**About this task**
The answer must consist of the entries, copied exactly and in full.

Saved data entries

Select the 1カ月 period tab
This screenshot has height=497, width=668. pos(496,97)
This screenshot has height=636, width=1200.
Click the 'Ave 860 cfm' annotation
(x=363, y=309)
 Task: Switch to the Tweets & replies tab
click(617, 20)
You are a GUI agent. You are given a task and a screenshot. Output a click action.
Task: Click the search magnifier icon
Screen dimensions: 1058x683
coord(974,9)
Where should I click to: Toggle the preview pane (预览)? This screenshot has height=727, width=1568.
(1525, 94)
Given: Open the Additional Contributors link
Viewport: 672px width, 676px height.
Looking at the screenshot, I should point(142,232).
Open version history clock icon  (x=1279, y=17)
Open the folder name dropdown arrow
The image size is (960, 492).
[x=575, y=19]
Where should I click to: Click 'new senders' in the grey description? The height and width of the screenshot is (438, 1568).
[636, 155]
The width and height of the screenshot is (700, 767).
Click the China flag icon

**Finished exercise**
Select the 1カ月 period tab
This screenshot has height=497, width=668. pos(496,97)
This screenshot has height=636, width=1200.
Click the 'Ave 860 cfm' annotation
(x=363, y=309)
 Task: Switch to the Tweets & replies tab
click(617, 20)
You are a GUI agent. You are given a task and a screenshot. Output a click action.
Task: Click the search magnifier icon
Screen dimensions: 1058x683
coord(974,9)
Where should I click to: Toggle the preview pane (预览)? This screenshot has height=727, width=1568.
(1525, 94)
Given: Open the Additional Contributors link
Viewport: 672px width, 676px height.
Looking at the screenshot, I should point(142,232).
Open version history clock icon  (x=1279, y=17)
Open the folder name dropdown arrow
The image size is (960, 492).
[x=575, y=19]
Where should I click to: Click 'new senders' in the grey description? The height and width of the screenshot is (438, 1568).
[636, 155]
The width and height of the screenshot is (700, 767).
Click the China flag icon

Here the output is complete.